Furthermore, although the present invention has been described in conjunction with the coaxial exciter, it may be applied to various sound devices such as a TWS microspeaker, and a woofer and tweeter hybrid speaker.

In the present invention, the coaxial first and second coils are completely separated and mounted on the respective bodies, and the suspensions are also connected to the respective coils and separately mounted correspondingly. Therefore, sound quality performance may be improved by individually driving the first and second coils and the corresponding suspensions.
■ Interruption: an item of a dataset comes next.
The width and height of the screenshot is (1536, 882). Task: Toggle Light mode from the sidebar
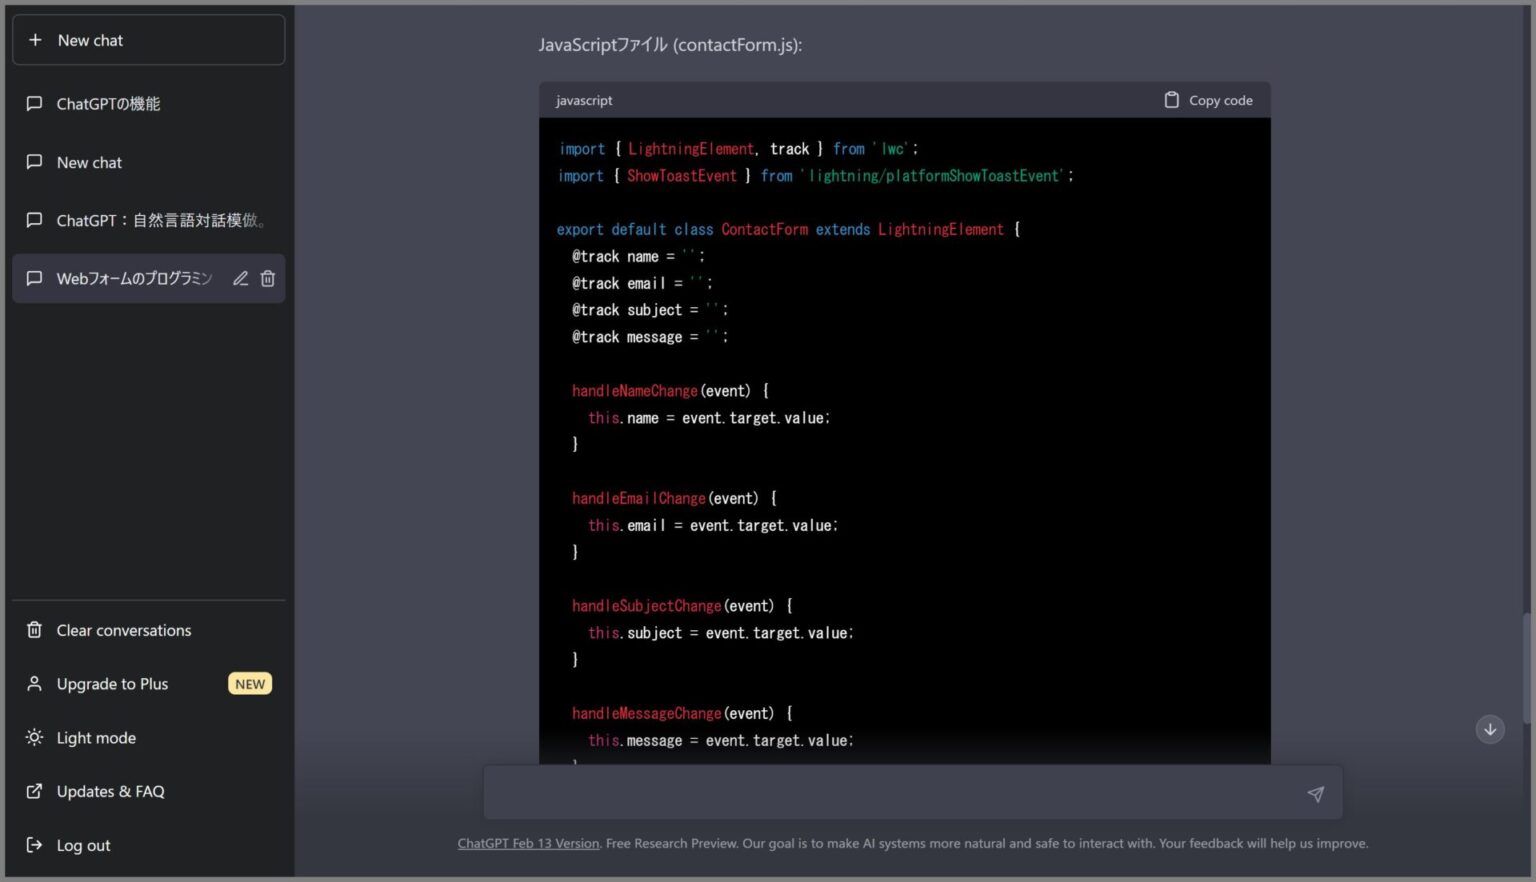95,738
In particular, the weight burden of the body and the second coil applied to the first coil may be relieved, so that an effect may be achieved in that high-frequency acoustic quality may be secured.

Furthermore, according to the present invention, the suspension is mounted in the space between the first body and the second body, and the effect of reducing space and cost may be achieved in addition to the above-described effect.

Moreover, in the coaxial exciter structure of the present invention, the lead wire of the coil is joined inside the space formed by the structure or is drawn out through a path provided by the structure, so that effects are achieved in that wiring work is facilitated and space is reduced.

Other effects of the present invention will become clearer from the foregoing detailed description given with reference to the accompanying drawings.

Claims

1. A structure of a separate coil mounting-type coaxial exciter, wherein: a first body equipped with a first coil, which is an inner coil, and a second body equipped with a second coil, which is an outer coil, are independently separated from each other;the second body has a larger diameter than the first body;each of the first and second bodies has a shape in which a rim thereof extends up and down; andthe first coil is joined to a bottom surface of the first body, and the second coil is joined to a bottom surface of the second body.

2. The structure of claim 1, wherein a first suspension support is installed in a center of the first body, a first suspension is mounted in an upper portion of a space between the first suspension support and an inner circumference of the first body, and the second suspension is mounted on an outer circumference of the second body.

3. The structure of claim 2, wherein a terminal portion is extended to be drawn out from the second suspension through the second body to an inside, and an end of a lead wire of the first coil is extended to an outside and joined to the terminal portion.

4. The structure of claim 2, wherein the first and second suspensions are made of a metallic material or a fabric material.

5. The structure of claim 4, wherein a breathable member configured to prevent introduction of foreign materials is further installed between the outer frame located outside the second body and the second body or second suspension.

6. The structure of claim 1, wherein one suspension is mounted in an upper part of a space between an outer circumference of the first body and an inner circumference of the second body

7. The structure of claim 6, wherein a step is formed on an edge of the second body, and an end of a lead wire of the first coil is extended to be drawn out to an outside through the step.

8. The structure of claim 6, wherein a lead wire of the first coil is extended along an outer surface of the first coil and connected and joined to a lead pattern on one surface of the suspension.